Fragmento seleccionado:
********************

Pienso, por otra parte, en qué cosas recordaré del clima colectivo en el que vivimos estas semanas y no consigo evitar el bochorno y la vergüenza. Se ha instalado entre nosotros, quizá definitivamente, un espíritu sectario en el que la práctica de arrojar los muertos a la cara del adversario no solo se ejerce con alegría e irresponsabilidad sino con el aplauso social de muchas personas que conocemos, queremos y en otros órdenes admiramos, pero que en esta materia actúan víctimas de una inquina cuyo origen resulta indescifrable. Se confunde todo, se mezcla todo, y las críticas, no solo legítimas sino a menudo justificadas, se convierten en materia para el insulto más grueso y hasta para la denuncia penal. Pero es que, en la otra trinchera, se sostiene también, contra toda lógica -y lo peor, consiguiendo la ovación incondicional de gentes ilustradas, por lo demás de excelentes cualidades humanas y profesionales-, que la misma responsabilidad en lo que sucede que tienen los gobiernos la tiene, si no más, la oposición. Quienes alguna vez pensamos que, visto en qué manos estábamos, llegaban tiempos de administradores formados y experimentados, que nunca más colocaríamos democráticamente en puestos de responsabilidad a frikis carentes de cualquier mérito objetivo, podemos ir desengañándonos. En esta era de pesadilla vencen por goleada, una vez más, los miserables que alimentan la división para encubrir su incompetencia.

********************

Indicación 1:
Según el fragmento seleccionado, ¿qué se sostiene en la otra trinchera sobre la responsabilidad en lo que sucede?
Indicación 2:
Prolonga, por favor, el fragmento seleccionado a partir de su última frase.

(Registros para localizar palabras y elementos)

********************

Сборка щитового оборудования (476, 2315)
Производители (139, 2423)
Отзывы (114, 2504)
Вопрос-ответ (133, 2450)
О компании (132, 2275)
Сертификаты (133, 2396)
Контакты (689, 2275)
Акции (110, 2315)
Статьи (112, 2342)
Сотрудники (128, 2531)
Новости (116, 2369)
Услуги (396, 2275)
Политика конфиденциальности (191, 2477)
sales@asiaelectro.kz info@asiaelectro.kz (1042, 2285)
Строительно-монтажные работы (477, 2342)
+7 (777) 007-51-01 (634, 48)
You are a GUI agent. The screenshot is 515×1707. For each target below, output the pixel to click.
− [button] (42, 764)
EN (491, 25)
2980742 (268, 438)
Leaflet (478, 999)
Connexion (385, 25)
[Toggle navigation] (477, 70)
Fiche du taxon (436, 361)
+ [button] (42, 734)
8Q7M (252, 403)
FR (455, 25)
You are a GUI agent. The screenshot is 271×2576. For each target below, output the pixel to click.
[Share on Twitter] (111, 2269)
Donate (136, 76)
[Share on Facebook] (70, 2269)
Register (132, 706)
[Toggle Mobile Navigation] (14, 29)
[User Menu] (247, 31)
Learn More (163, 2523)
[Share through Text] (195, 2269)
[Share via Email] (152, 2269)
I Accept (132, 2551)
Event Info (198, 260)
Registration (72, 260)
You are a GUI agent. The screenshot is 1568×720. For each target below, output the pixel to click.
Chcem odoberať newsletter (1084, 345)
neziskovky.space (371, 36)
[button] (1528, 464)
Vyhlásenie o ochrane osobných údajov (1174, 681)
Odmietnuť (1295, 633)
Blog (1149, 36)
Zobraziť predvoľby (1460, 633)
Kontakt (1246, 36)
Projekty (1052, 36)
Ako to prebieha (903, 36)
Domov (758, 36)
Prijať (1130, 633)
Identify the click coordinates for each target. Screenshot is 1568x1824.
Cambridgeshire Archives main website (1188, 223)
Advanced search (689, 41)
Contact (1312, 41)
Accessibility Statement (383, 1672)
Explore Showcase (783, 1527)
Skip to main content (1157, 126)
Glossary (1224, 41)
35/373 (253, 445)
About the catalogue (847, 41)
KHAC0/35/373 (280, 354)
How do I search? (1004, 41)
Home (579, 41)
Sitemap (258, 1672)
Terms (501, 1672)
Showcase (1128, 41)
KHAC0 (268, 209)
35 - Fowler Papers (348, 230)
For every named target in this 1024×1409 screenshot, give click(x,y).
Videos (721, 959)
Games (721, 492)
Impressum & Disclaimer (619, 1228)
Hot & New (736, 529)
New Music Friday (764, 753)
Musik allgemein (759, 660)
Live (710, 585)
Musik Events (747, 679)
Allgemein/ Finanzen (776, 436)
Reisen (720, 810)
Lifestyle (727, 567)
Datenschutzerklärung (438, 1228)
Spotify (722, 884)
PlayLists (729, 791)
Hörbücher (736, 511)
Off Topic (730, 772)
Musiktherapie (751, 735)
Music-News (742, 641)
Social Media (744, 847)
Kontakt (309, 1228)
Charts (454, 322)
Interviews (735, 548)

********************

Respuesta correcta 1:
Que la oposición tiene la misma responsabilidad que los gobiernos, si no más.

Respuesta correcta 2:
Pero pienso también en nuestra capacidad de adaptación a los tiempos, esa que constituye la clave de la especie humana. Y me sorprendo al rememorar detalles y costumbres, nuevas y pequeñas rutinas, que también se quedarán con nosotros, endulzando el recuerdo de unos momentos tan amargos. Son ya unas cuantas. La tiendecita cercana, que nunca, ni en los peores días, llegó a cerrar, y que siempre tuvimos a mano para satisfacer una necesidad sobrevenida. El “pan de la abuela” o el pan rústico de la tahona más próxima, que hemos descubierto ahora y ya nunca dejaremos de consumir. El supermercado de la calle de al lado, con sus empleados y empleadas que no perdieron nunca el control ni la amabilidad. El quiosco de la prensa, en el que siempre hubo margen para interrogarnos con pocas palabras por cómo estábamos y hacia dónde se encaminaban las cosas. La imagen de ese vecino que vive solo, frente a nosotros, a quien no conocíamos, y a quien vemos pegado a la ventana cada día minutos antes de las ocho para compartir, deseoso, un aplauso colectivo que nunca ha sido solo el homenaje debido al personal sanitario sino ocasión para comprobar que ahí seguíamos, espantando juntos el silencio. La imagen, en fin, de los ancianos que queremos, a quienes aún no hemos podido abrazar, pero sí acudíamos a saludar, desde la calle, mientras ellos asomaban emocionados por una ventana o el balcón de sus casas.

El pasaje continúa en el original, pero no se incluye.